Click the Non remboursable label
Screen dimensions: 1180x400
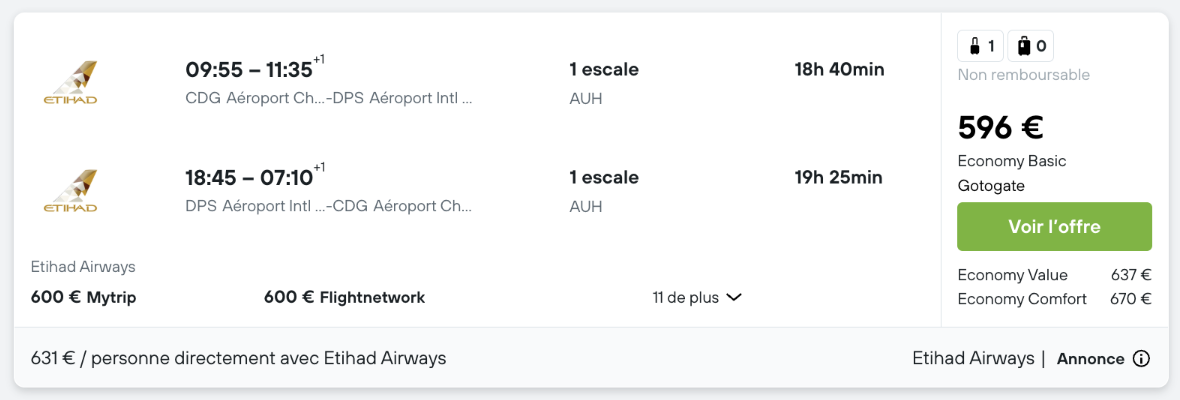tap(1023, 75)
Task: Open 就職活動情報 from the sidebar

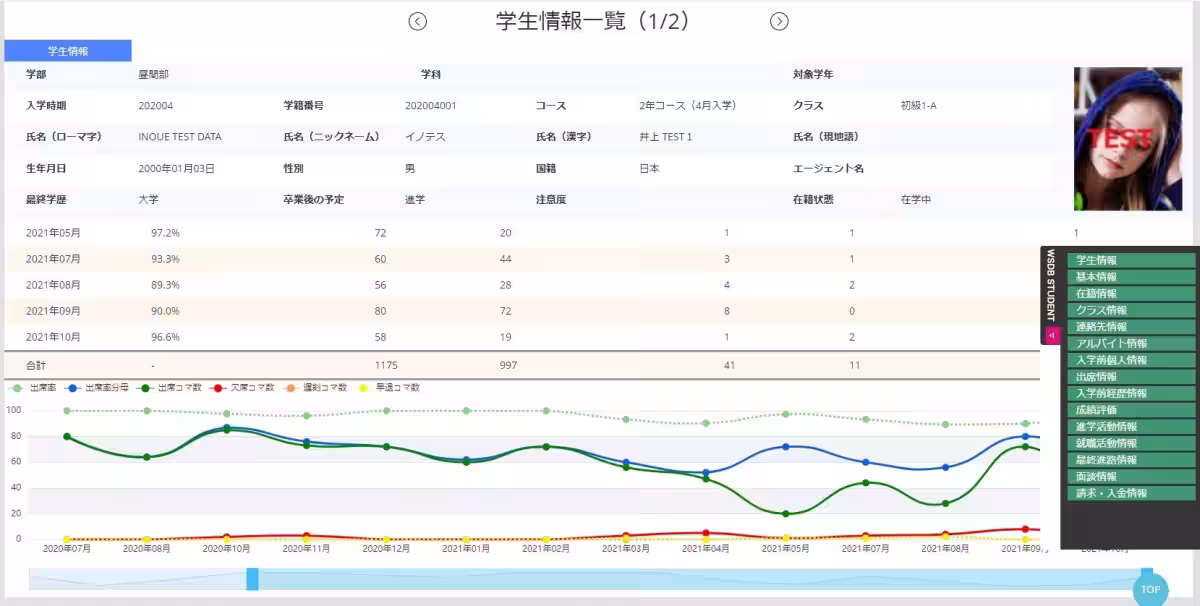Action: [x=1130, y=444]
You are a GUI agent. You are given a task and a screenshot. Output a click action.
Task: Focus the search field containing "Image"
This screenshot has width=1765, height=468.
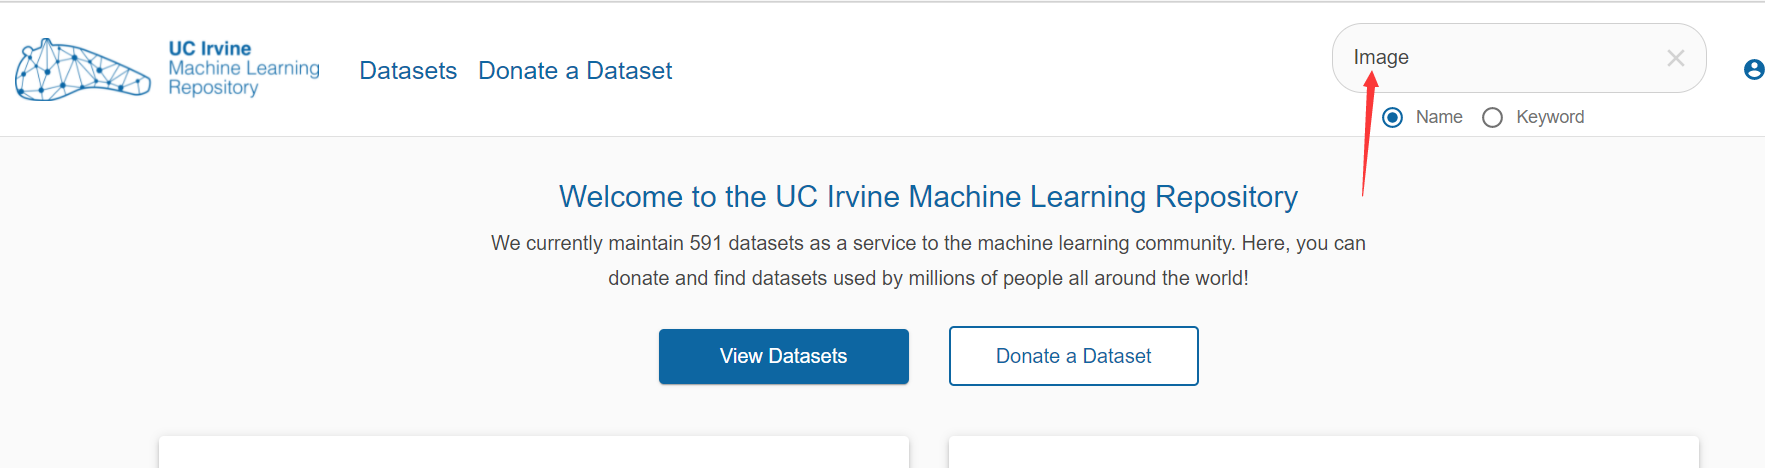coord(1519,58)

════════

Reproduce each entry precisely. Leave the pictures out.

Task answer -
Click the Non remboursable label
Screen dimensions: 1180x400
tap(1023, 75)
Task: Open 就職活動情報 from the sidebar

Action: [x=1130, y=444]
You are a GUI agent. You are given a task and a screenshot. Output a click action.
Task: Focus the search field containing "Image"
This screenshot has width=1765, height=468.
coord(1519,58)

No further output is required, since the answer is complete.